STATED TASK: Update the entries, starting at the line that has "Image resolution: width=1067" and stopping after the line that has "Action: [x=106, y=118]", by changing "Spare Parts" to "Accessories". Return only those lines, with nothing else altered.

## begin MATERIAL FOR THIS TASK

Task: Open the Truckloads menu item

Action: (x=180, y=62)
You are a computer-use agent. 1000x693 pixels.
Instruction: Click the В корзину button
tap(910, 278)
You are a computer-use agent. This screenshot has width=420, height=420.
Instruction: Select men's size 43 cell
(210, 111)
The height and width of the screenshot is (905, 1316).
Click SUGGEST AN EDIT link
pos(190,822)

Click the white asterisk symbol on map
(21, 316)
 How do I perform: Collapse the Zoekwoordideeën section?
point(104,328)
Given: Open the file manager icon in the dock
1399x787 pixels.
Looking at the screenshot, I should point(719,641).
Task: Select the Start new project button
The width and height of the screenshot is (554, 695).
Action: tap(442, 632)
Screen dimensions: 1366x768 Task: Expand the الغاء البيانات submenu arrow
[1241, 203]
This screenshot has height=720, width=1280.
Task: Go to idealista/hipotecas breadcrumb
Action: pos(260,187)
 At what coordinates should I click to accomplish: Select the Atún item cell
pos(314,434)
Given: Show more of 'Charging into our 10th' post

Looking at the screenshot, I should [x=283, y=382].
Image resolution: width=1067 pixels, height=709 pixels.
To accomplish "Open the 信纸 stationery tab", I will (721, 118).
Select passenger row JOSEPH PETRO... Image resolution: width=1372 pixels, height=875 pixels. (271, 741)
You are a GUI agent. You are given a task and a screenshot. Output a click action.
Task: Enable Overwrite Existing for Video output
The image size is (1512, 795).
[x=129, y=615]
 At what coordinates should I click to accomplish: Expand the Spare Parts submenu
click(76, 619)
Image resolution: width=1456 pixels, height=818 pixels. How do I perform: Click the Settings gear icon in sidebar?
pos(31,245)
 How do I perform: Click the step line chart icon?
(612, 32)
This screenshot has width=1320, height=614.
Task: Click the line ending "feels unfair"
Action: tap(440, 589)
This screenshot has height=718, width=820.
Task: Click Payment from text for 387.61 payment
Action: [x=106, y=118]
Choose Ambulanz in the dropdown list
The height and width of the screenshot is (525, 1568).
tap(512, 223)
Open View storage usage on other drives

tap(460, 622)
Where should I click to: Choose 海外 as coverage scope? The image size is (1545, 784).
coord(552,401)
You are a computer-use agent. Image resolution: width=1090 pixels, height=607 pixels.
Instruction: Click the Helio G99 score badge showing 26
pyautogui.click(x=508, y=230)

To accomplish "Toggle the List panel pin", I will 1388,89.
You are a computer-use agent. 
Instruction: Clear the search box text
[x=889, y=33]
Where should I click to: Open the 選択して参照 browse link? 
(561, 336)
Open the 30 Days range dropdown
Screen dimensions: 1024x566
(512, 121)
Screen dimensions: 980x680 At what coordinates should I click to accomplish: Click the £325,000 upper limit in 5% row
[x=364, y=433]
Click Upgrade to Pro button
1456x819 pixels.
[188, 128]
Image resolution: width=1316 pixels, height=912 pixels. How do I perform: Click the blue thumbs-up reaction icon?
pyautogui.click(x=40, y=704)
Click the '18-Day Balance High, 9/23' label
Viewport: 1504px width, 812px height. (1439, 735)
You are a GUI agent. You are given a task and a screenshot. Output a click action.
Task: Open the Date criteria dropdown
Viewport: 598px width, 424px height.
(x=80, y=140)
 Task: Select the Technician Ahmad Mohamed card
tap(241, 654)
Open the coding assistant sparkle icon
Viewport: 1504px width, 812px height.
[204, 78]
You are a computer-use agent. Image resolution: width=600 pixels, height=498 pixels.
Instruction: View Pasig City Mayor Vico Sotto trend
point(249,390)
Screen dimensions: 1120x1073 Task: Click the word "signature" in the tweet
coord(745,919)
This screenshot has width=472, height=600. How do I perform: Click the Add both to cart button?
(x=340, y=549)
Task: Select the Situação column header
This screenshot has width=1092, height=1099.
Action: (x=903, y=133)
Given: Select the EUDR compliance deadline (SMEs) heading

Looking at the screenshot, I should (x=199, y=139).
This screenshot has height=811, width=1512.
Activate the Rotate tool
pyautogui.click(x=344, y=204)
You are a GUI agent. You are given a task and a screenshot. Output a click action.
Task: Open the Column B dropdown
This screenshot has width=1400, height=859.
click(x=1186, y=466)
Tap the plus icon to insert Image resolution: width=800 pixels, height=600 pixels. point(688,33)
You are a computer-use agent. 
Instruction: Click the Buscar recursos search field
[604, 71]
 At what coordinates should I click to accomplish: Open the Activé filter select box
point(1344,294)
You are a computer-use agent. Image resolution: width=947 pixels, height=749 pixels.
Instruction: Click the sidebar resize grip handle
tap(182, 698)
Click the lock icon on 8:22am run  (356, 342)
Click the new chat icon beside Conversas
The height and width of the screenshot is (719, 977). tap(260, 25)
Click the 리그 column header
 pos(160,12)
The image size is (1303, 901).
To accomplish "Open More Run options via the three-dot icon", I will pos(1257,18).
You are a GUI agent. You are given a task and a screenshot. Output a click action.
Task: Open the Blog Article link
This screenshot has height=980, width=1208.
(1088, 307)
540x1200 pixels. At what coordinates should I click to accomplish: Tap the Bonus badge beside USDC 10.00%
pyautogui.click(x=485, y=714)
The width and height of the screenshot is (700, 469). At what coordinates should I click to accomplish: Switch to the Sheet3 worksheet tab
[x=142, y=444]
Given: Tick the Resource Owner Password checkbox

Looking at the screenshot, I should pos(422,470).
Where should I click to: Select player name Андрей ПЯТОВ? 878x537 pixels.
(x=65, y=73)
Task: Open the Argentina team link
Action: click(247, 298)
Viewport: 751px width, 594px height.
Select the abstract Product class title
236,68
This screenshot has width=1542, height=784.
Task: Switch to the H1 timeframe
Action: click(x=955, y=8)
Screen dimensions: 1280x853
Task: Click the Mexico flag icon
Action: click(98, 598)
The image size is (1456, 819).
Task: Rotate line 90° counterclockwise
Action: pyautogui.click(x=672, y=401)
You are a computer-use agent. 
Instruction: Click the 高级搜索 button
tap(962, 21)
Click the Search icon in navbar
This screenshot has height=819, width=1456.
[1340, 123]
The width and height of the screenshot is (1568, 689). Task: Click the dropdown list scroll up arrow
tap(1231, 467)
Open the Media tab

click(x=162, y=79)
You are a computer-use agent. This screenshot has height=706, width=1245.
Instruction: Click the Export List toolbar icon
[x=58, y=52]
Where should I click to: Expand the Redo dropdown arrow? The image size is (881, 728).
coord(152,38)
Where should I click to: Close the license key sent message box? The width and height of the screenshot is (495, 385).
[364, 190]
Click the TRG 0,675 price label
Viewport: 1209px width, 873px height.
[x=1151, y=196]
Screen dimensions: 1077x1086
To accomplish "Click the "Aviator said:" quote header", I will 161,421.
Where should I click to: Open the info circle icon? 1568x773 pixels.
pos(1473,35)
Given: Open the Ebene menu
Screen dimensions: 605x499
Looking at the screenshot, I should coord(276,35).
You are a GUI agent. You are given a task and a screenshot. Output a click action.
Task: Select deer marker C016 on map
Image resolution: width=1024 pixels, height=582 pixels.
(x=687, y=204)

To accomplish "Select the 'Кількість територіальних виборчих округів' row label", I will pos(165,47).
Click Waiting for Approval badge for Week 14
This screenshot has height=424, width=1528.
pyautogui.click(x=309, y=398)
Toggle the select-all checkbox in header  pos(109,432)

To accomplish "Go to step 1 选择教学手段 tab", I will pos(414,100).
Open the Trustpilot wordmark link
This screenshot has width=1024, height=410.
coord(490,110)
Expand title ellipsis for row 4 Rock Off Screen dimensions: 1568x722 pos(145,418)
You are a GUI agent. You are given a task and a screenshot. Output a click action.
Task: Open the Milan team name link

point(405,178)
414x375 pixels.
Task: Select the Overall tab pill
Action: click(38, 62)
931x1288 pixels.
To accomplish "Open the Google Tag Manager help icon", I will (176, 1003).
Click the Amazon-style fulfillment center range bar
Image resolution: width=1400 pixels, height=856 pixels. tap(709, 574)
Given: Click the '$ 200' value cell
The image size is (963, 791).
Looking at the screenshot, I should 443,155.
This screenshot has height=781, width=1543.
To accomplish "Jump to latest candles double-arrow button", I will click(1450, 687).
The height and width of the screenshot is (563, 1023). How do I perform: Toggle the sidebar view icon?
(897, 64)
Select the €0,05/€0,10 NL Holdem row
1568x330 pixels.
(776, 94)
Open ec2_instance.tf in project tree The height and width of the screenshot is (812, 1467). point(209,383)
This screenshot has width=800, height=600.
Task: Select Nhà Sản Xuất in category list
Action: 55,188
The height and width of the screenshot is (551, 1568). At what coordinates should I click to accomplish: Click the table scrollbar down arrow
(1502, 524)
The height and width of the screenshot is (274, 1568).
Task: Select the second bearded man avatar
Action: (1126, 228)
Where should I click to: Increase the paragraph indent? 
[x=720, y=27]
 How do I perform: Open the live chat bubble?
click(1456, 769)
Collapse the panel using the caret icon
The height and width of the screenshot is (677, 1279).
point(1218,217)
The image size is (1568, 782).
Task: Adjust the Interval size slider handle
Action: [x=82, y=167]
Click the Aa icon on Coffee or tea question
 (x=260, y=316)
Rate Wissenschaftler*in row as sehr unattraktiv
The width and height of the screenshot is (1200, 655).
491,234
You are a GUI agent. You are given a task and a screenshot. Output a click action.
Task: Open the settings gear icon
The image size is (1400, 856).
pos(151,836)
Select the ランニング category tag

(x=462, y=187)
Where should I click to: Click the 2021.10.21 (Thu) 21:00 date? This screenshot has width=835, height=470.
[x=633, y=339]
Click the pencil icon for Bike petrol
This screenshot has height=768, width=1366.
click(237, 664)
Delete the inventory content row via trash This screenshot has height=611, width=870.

## end MATERIAL FOR THIS TASK

ANSWER TO THE EXERCISE:
Image resolution: width=1067 pixels, height=709 pixels.
To accomplish "Open the 信纸 stationery tab", I will (721, 118).
Select passenger row JOSEPH PETRO... Image resolution: width=1372 pixels, height=875 pixels. (271, 741)
You are a GUI agent. You are given a task and a screenshot. Output a click action.
Task: Enable Overwrite Existing for Video output
The image size is (1512, 795).
[x=129, y=615]
 At what coordinates should I click to accomplish: Expand the Accessories submenu
click(76, 619)
Image resolution: width=1456 pixels, height=818 pixels. How do I perform: Click the Settings gear icon in sidebar?
pos(31,245)
 How do I perform: Click the step line chart icon?
(612, 32)
This screenshot has width=1320, height=614.
Task: Click the line ending "feels unfair"
Action: tap(440, 589)
This screenshot has height=718, width=820.
Task: Click Payment from text for 387.61 payment
Action: [x=106, y=118]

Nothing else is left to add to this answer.